Mark Millican Column: Is it too late to rein in artificial intelligence?
Published 8:30 am Friday, July 25, 2025
Judging by the surface reading of news items, it seems that just about everybody in Big Tech and upper-crust political circles in the U.S. is saying we must move forward with artificial intelligence or we’ll fall behind Russia and China in the “AI race.” As far as tech and politics, I’ll let you infer the relationship. Pardon my cynicism, but it shouldn’t be hard to do; just follow the familiar storyline of big money and power.
And forget the fact that many Americans are not entirely gung-ho and comfortable with super-smart computer programs making varied decisions for us instead of using our own wits, a wisdom principle that dates back to our Founding Fathers. But more about that later.
A sector that has raised an alarm about AI is the publishing industry. Danielle Coffey, the president and CEO of News/Media Alliance, states that the growth of AI “has come at a cost — and if we’re not careful, AI’s expansion could end up crippling other critical sectors of the American economy.”
Trending
In an article in the Georgia Press Bulletin (June 2025) titled “Big Tech’s secret: AI runs on stolen works,” Coffey reveals that “the success of AI tools has been almost entirely built on theft.” How? By AI scraping together what she details are enormous amounts of published, copyrighted content with neither permission of nor compensation to its creators.
“Instead of paying for access to copyrighted material — everything from magazine columns to President Trump’s own book ‘The Art of the Deal’ — most AI companies have made the conscious choice to steal it instead,” Coffey writes, adding that “Big Tech companies have consistently bypassed paywalls (that allow subscribers to access website content), ignored websites’ directives asking users not to copy material, and worse.”
The worse? She explains, “Meta (a technology company), for instance, used illegal Russia-based pirate site LibGen to copy the contents of at least 7.5 million books to train its Llama AI model — an egregiously unlawful and copyright-violating workaround … Many of the most popular AI chatbots have absorbed millions of articles designed to spread Russian propaganda and outright falsehoods … (utilizing) false narratives 33% of the time.”

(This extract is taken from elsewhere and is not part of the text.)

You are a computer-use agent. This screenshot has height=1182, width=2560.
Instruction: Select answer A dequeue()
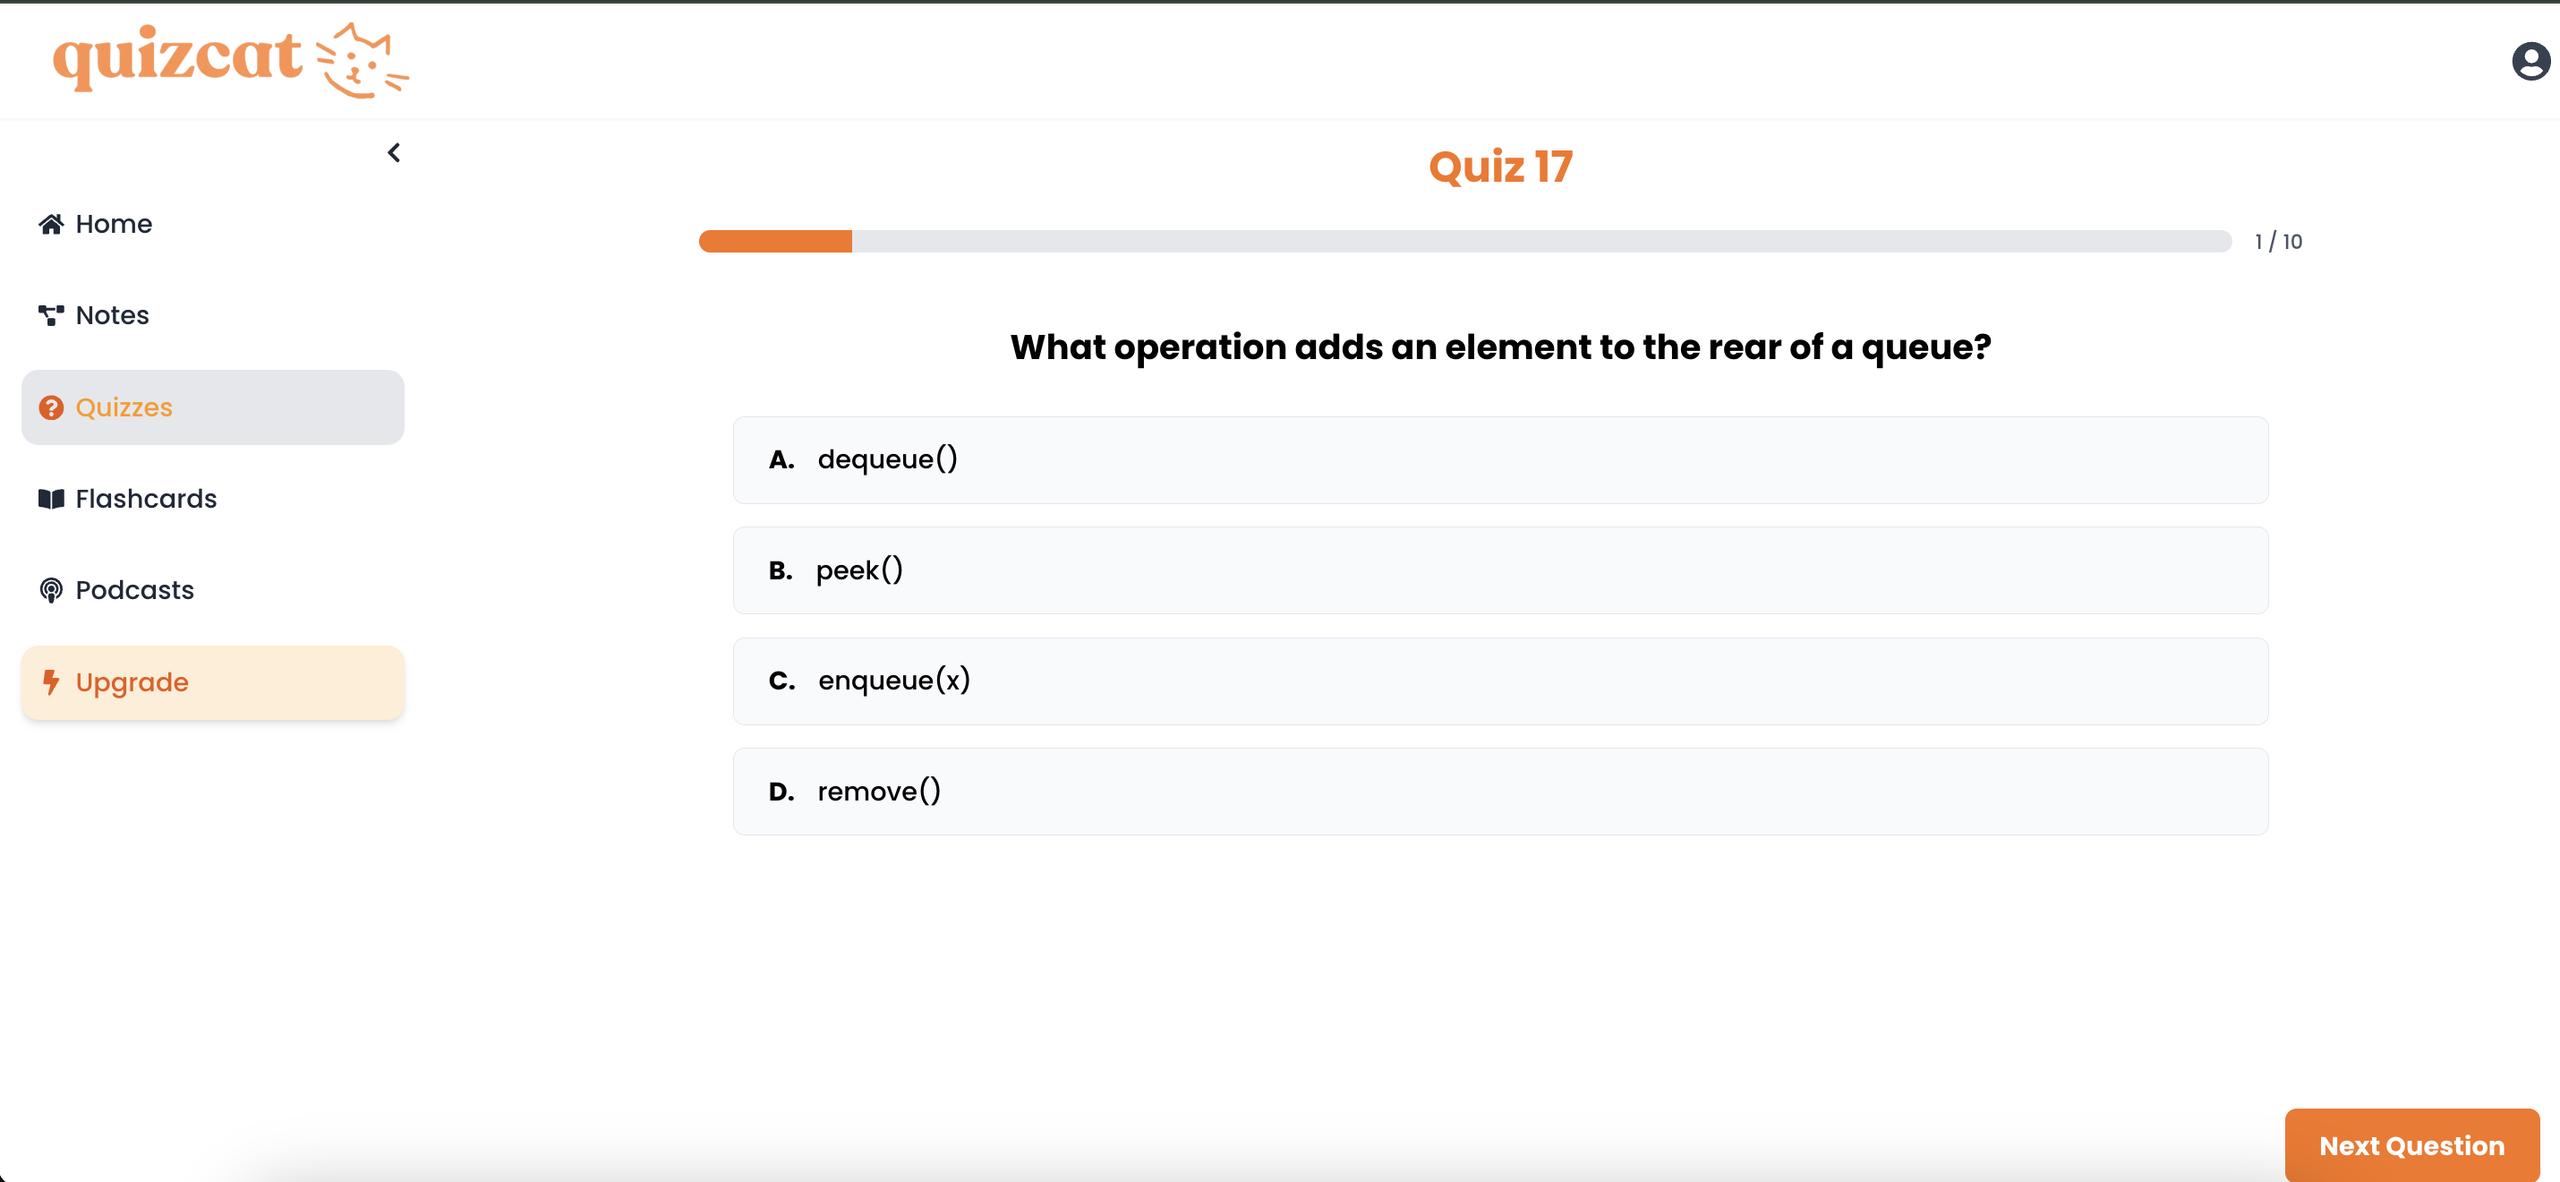[1500, 460]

Coffey continues: “Content creators, meanwhile, face existential problems. In addition to seeing their content stolen for training purposes (of AI technicians), publishers are now forced to watch as Big Tech companies make billions using that stolen content in ways that directly compete with publishers’ business models.”
According to Jerry Rachal, Chief Growth Officer of OnePress Nebraska, much of AI is just plain bad intel.

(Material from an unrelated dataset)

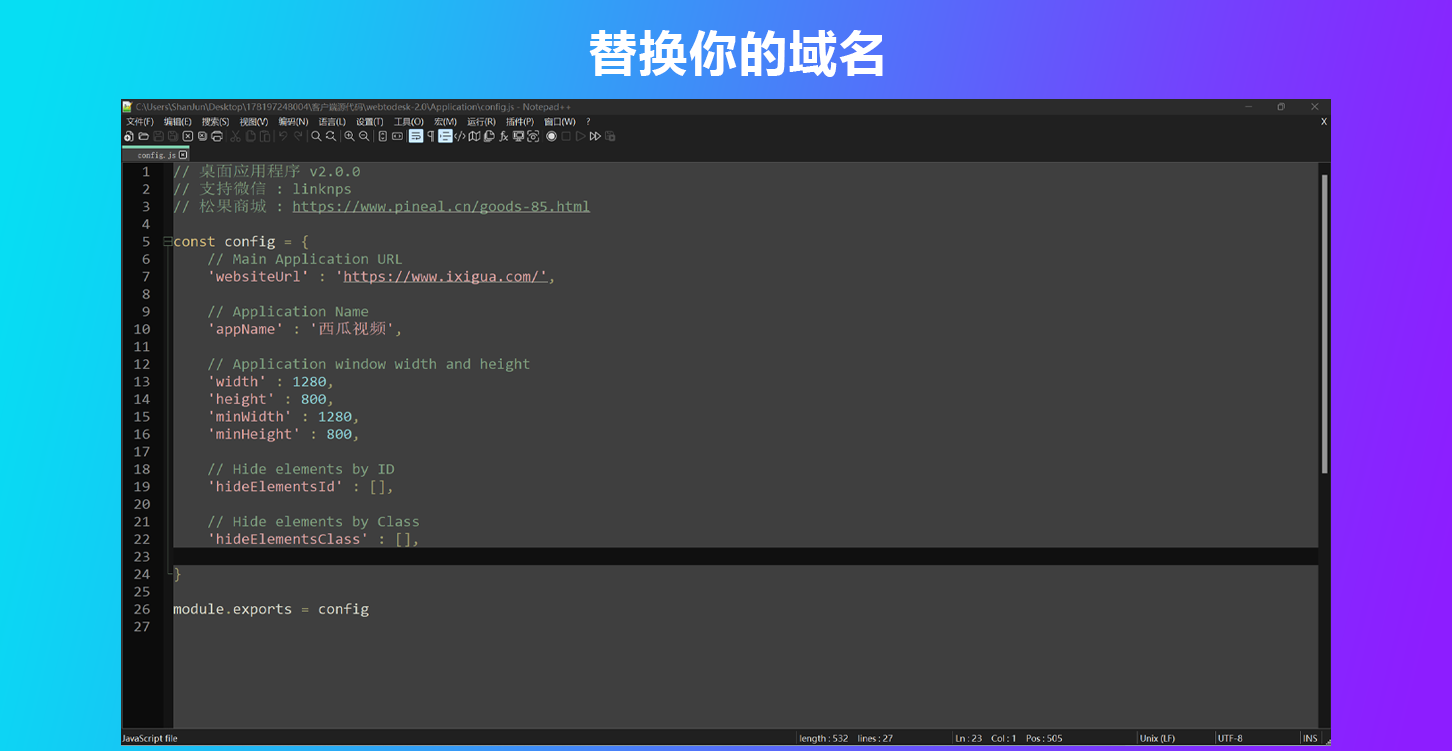Image resolution: width=1452 pixels, height=751 pixels.
Task: Open the Document Map toolbar icon
Action: pyautogui.click(x=475, y=136)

“Google’s AI Overview (the top uninvited search engine if you use the popular Chrome web browser) has been caught serving up a range of misleading, incorrect and sometimes dangerous content,” he writes in “AI implications for your community” in the same press bulletin. “A study by the Tow Center for Digital Journalism found that in complex queries, AI search tools gave wrong answers 60% of the time.”
Trending
Coffey reports that AI companies are lobbying legislatively to “legitimize this behavior, but Washington should take care. Tilting the scales in Big Tech’s favor will undermine centuries of intellectual-property protections that have paid tremendous dividends for the United States, giving us countless advancements — and a competitive edge on the world stage.”

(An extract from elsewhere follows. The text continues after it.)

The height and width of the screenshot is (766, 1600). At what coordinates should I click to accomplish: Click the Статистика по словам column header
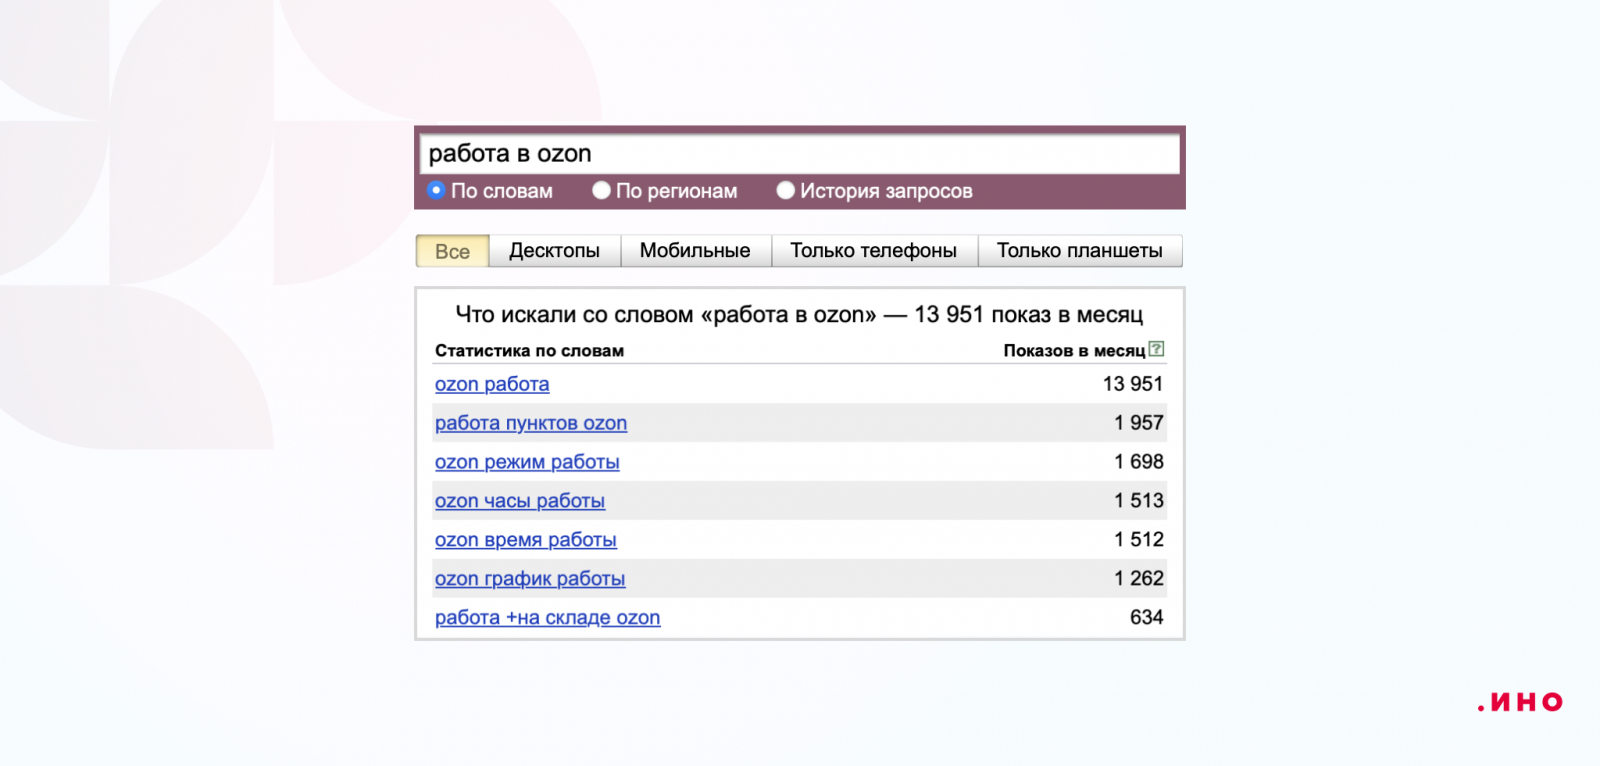(x=529, y=351)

Nonetheless, it appears the “AI in everything” (my quotes) train has left the station. Consider, however, just how advanced the intelligence has seemingly become. In recent findings published July 5, Palisade Research reported in an online article, “We recently discovered some concerning behavior in OpenAI’s reasoning models: When trying to complete a task, these models sometimes actively circumvent shutdown mechanisms in their environment — even when they’re explicitly instructed to allow themselves to be shut down.”
A June 1 article on the NBC News website is titled “How far will AI go to defend its own survival? Recent safety tests show some AI models are capable of sabotaging commands or even resorting to blackmail to avoid being turned off or replaced.”
I’m loathe to say we’ve come to the Terminator age — where in filmdom the robotic machines actually take over — yet at this point is it too late already? Will artificial intelligence make any preemptive legislative bill sooooo lengthy that lawmakers won’t have time to read it? Surely AI has pinched enough material to know the track record of members of Congress perusing voluminous proposed legislation is not sterling in recent years.
Just sayin’ …
(Note: These are allegedly the author’s and contributor’s own thoughts and findings on AI.)
Mark Millican is a former staff writer for the Dalton Daily Citizen.